Alla COP 21 si è discusso molto dei finanziamenti sul clima per i Paesi poveri. Ma un meccanismo perverso li trasforma nel paradiso del carbone
(Rinnovabili.it) – Volendo dirlo brutalmente, al centro dell’accordo sul clima approvato nel contesto della COP 21 ci sono i soldi. Malgrado le dichiarazioni di intenti e le molte parole spese, il negoziato è stato sostanzialmente una questione di denaro. Quello che i Paesi poveri vorrebbero vedersi accreditare per progetti di mitigazione e adattamento al cambiamento climatico e quelli (molti meno) che le grandi potenze – responsabili di quegli effetti catastrofici – sono intenzionate a sborsare. In mezzo a questa matassa c’è il Green Climate Fund (GCF), il fondo verde per il clima creato dall’ONU che dovrebbe accogliere buona parte dei finanziamenti e poi assegnarli ai progetti nei Paesi in via di sviluppo.
Per fare ciò ha bisogno di partner accreditati, istituti di credito che facciano da mediatori. Per accedere ai fondi, essi dovrebbero garantire alcuni requisiti fondamentali: la trasparenza e la propensione agli investimenti sostenibili. Peccato che le cose stiano in modo un po’ diverso.
Le cattive compagnie del GCF
Per contro, alle piccole banche con sede nei piccoli Stati insulari (i più colpiti dal cambiamento climatico) o in Africa, è stata chiusa la porta in faccia. Gli è stata contestata la mancanza di competenze ambientali o l’assenza delle strutture di governance necessarie a ottenere l’accreditamento presso il Green Climate Fund, che dimostra come questi requisiti siano cuciti su misura per i grossi player.

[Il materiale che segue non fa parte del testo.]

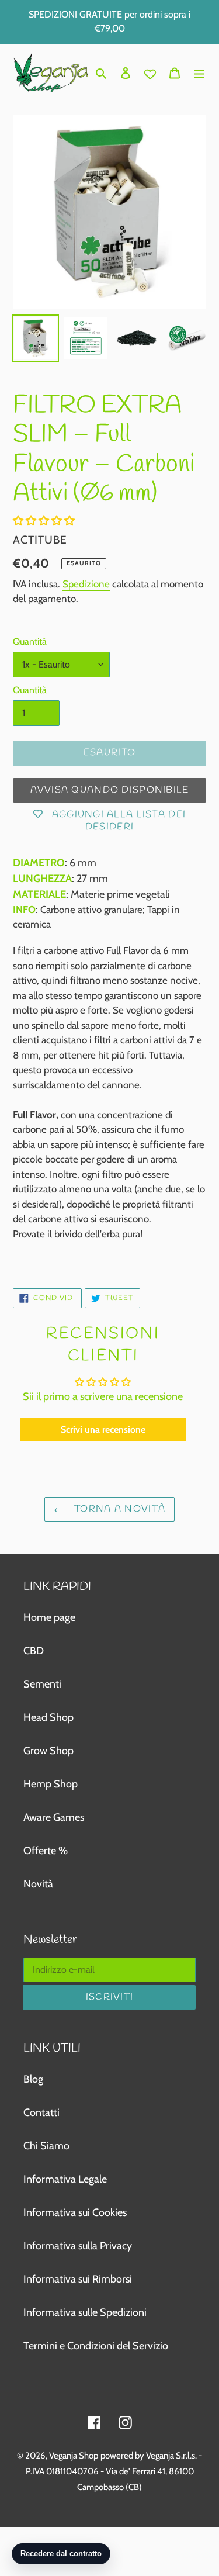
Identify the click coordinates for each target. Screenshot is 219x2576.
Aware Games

Un Fondo per il clima che finanzia il carbone
Un altro problema è che il Fondo verde per il clima, attualmente, non ha una clausola che escluda specificamente il finanziamento dei cosiddetti progetti di “carbone pulito“. Questo potrebbe lasciare la porta aperta all’utilizzo del GCF per finanziare impianti con sistemi sperimentali di cattura del carbonio nel Sud del mondo. In pratica, la scusa del riscaldamento globale potrebbe divenire un’opportunità per l’industria del carbone per trasformare le nazioni più a rischio in laboratori a cielo aperto di tecnologie i cui benefici sono inferiori ai costi (ambientali ed economici). Il tutto coperto dalle Nazioni Unite tramite il Fondo per il clima.